● Data for processing:

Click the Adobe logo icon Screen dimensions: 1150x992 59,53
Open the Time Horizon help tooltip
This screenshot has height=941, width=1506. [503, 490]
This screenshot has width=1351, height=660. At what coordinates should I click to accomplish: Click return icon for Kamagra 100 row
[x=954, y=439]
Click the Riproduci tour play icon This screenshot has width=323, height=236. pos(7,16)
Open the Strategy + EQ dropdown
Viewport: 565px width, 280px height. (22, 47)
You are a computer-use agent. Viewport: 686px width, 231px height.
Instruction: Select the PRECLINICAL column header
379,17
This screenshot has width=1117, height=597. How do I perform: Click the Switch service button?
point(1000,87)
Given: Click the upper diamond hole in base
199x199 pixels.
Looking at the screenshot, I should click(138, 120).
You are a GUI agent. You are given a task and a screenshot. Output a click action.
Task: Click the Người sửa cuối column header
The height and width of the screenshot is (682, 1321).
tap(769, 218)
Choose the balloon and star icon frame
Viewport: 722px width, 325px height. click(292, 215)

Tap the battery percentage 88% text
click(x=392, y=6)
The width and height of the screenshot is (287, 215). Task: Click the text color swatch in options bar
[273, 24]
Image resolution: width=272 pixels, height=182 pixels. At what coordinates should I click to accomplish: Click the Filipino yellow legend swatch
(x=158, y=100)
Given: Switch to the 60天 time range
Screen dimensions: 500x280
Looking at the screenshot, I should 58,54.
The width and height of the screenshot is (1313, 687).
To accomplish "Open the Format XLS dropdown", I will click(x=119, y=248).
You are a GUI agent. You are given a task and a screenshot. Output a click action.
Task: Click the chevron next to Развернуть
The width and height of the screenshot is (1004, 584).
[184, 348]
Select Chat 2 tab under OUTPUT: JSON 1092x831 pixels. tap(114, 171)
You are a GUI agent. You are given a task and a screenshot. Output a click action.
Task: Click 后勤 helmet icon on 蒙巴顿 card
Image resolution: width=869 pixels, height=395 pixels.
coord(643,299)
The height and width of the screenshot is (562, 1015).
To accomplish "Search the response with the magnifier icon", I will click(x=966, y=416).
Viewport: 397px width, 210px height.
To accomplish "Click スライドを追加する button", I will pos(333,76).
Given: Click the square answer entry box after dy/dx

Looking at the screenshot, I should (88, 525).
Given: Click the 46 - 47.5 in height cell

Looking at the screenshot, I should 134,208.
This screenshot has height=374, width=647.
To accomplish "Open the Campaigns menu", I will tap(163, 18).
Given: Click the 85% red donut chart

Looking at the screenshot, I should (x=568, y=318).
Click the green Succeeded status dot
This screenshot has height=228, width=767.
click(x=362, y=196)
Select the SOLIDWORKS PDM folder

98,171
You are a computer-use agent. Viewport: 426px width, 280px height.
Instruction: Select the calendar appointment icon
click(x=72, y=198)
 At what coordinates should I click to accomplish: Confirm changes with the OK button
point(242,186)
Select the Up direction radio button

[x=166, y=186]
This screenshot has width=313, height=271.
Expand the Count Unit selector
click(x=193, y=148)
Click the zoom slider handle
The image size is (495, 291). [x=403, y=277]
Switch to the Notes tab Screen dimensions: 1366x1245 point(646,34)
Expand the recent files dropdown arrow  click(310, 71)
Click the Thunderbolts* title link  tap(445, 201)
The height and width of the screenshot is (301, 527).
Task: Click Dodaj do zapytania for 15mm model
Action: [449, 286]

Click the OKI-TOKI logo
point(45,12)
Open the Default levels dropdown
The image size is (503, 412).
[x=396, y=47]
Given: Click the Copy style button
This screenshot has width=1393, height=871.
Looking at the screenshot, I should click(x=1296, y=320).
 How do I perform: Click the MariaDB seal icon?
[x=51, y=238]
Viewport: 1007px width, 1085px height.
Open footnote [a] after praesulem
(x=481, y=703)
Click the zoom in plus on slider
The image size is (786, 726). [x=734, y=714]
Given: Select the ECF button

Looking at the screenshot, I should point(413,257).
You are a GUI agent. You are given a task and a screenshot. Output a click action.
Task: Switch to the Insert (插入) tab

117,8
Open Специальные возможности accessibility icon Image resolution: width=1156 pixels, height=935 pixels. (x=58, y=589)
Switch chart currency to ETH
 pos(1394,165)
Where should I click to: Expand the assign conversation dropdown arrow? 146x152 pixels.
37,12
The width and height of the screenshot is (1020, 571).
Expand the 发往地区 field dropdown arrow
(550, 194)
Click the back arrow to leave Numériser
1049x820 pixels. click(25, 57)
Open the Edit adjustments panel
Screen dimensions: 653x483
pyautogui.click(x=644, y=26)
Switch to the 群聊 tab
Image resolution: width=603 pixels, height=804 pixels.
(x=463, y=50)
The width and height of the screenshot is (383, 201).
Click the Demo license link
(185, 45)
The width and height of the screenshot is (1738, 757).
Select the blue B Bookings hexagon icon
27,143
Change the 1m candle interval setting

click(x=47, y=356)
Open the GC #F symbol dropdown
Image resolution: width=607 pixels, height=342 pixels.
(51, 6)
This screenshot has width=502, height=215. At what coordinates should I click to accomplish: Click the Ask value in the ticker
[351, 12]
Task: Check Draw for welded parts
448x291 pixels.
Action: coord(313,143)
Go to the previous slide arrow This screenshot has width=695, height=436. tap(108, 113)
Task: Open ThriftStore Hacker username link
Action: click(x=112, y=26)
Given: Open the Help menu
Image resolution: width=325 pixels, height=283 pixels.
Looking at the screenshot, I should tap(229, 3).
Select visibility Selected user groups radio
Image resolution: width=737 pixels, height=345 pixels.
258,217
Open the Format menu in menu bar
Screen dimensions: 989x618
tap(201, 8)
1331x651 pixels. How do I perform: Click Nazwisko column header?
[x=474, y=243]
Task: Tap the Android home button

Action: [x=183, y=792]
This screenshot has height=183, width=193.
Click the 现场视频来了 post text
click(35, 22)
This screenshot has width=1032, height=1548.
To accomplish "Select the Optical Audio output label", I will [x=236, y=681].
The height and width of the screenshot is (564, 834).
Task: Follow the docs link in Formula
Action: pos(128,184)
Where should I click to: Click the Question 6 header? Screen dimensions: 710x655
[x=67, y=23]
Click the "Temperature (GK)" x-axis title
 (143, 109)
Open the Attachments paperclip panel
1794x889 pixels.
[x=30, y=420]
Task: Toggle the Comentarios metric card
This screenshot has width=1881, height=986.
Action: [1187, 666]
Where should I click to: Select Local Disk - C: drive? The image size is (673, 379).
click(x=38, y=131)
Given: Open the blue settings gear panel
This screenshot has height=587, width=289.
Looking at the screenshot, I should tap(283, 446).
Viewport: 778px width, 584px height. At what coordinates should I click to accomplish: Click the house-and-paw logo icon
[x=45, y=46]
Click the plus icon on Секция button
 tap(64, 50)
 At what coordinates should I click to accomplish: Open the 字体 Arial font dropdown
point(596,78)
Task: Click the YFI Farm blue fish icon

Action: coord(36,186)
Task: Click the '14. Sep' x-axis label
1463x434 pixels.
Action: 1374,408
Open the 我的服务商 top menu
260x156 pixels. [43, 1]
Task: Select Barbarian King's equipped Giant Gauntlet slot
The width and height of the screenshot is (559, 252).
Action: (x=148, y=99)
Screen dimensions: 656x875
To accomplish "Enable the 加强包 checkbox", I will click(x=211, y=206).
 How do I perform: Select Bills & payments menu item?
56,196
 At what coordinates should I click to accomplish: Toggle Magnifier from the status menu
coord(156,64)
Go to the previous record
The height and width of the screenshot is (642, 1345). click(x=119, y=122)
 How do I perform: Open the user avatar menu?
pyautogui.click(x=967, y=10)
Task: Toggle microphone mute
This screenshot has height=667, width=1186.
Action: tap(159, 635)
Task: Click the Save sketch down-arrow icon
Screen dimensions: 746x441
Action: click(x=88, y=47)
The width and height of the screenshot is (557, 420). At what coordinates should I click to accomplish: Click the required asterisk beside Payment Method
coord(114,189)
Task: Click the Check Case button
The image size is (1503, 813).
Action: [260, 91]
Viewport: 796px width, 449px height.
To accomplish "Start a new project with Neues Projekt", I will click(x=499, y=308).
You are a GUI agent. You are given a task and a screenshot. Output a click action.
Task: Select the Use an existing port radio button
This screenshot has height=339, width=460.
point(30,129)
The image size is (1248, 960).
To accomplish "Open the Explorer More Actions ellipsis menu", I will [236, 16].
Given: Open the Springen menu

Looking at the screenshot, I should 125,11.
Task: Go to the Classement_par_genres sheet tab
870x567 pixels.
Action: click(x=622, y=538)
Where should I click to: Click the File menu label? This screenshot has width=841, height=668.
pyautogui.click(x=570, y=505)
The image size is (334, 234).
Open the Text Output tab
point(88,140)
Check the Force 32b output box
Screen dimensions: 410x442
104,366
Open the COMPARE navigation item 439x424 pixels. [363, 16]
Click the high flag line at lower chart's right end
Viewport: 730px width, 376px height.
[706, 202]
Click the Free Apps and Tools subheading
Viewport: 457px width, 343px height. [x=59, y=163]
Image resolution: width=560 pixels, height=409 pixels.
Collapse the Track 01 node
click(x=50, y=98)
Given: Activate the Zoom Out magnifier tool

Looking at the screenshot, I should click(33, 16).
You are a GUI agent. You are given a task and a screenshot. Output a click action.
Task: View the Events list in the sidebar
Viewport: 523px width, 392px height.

● Brief: Would you retype the lines above from the one with "Image resolution: width=737" down to the one with "Given: Open the blue settings gear panel", word for word, both ends included and no other lines?

● Exercise result:
Image resolution: width=737 pixels, height=345 pixels.
258,217
Open the Format menu in menu bar
Screen dimensions: 989x618
tap(201, 8)
1331x651 pixels. How do I perform: Click Nazwisko column header?
[x=474, y=243]
Task: Tap the Android home button

Action: [x=183, y=792]
This screenshot has height=183, width=193.
Click the 现场视频来了 post text
click(35, 22)
This screenshot has width=1032, height=1548.
To accomplish "Select the Optical Audio output label", I will [x=236, y=681].
The height and width of the screenshot is (564, 834).
Task: Follow the docs link in Formula
Action: pos(128,184)
Where should I click to: Click the Question 6 header? Screen dimensions: 710x655
[x=67, y=23]
Click the "Temperature (GK)" x-axis title
 (143, 109)
Open the Attachments paperclip panel
1794x889 pixels.
[x=30, y=420]
Task: Toggle the Comentarios metric card
This screenshot has width=1881, height=986.
Action: [1187, 666]
Where should I click to: Select Local Disk - C: drive? The image size is (673, 379).
click(x=38, y=131)
Given: Open the blue settings gear panel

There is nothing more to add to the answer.